Selanjutnya, mahasiswa setidaknya membaca beberapa survei dari beberapa lembaga mengenai minyak ini. Dikutip dalam sindonews.com, secara global, harga BBM dan LPG di Indonesia termasuk yang paling murah di dunia karena disubsidi pemerintah. Selain LPG 3kg, harga Biosolar dan Pertalite pun dijaga stabil, tidak ada kenaikan.

Maka dari itu, ditarik kesimpulan bahwa mahasiswa yang melakukan demo tersebut tidak membaca dan terkesan tersulut emosi karena opini-opini sekelompok orang.

Tinggalkan hal yang dibahas oleh mahasiswa tersebut. Mari kita melihat pada video-video pendek, foto-foto yang beredar, dan para wartawan yang meliputi terjadinya demo tersebut.

Ketika demo berlangsung, sedikit banyaknya mahasiswa yang melakukan tindakan anarkis. Mereka merusak fasilitas negara yang kemungkinan besar dibuat menggunakan pajak rakyat.

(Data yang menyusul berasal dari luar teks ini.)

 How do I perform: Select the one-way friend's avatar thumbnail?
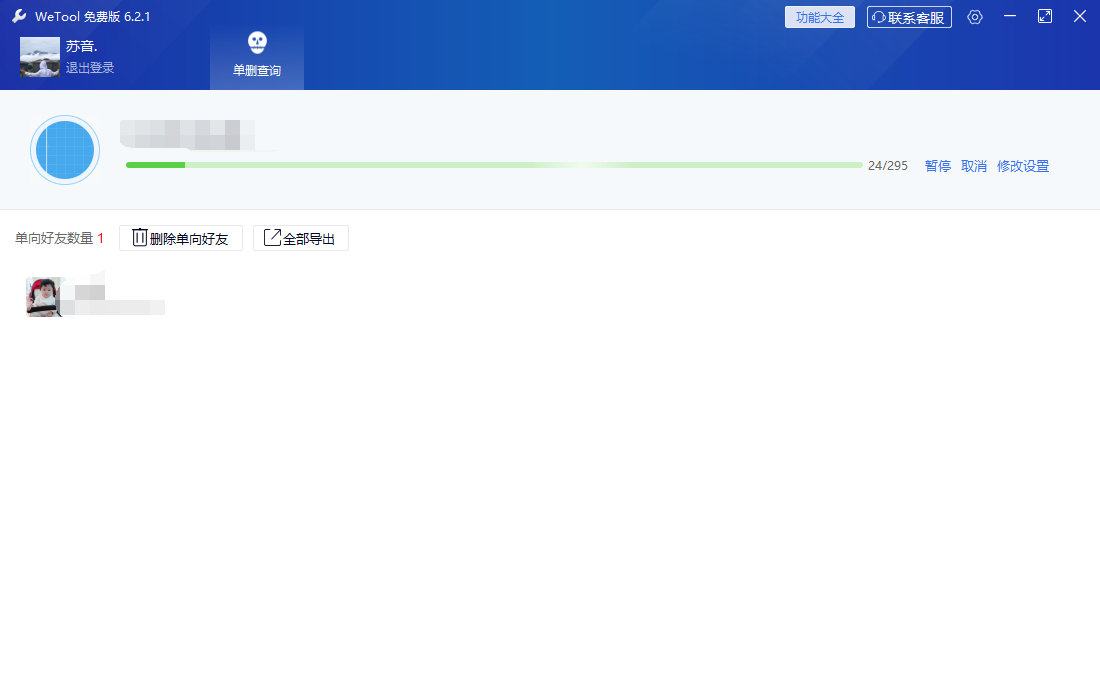(x=44, y=297)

Mereka juga melempari polisi yang bertugas, bahkan kejinya mereka memukuli Ade Armando, seorang dosen, karena terprovokasi oleh beberapa orang. Bagian parah, ada salah satu polisi yang gugur saat bertugas (meninggal).

Di samping itu, tulisan-tulisan yang tidak sesuai dengan kondisi pun turut hadir di tengah-tengah demo tersebut. Ada mahasiswi yang memegang kertas karton dengan tulisan, “DARIPADA BBM YANG NAIK, MENDING AYANG YANG NAIKIN #69”, “LEBIH BAIK BERCINTA TIGA RONDE DARIPADA HARUS 3 PERIODE, “MENDING 3 RONDE DI RANJANG DARIPADA 3 PERIODE,” dan “DEMO UNTUK INSTATORY”.

Apakah tulisan-tulisan tersebut etis dan pantas dituliskan oleh mereka yang mengaku mahasiswa atau mahasiswi, mengingat orang-orang yang bergelar “MAHASISWA” ilmu pengetahuan serta wawasan mereka lebih baik? Tentu hal tersebut tidak etis sama sekali, bahkan terkesan mencari sensasi.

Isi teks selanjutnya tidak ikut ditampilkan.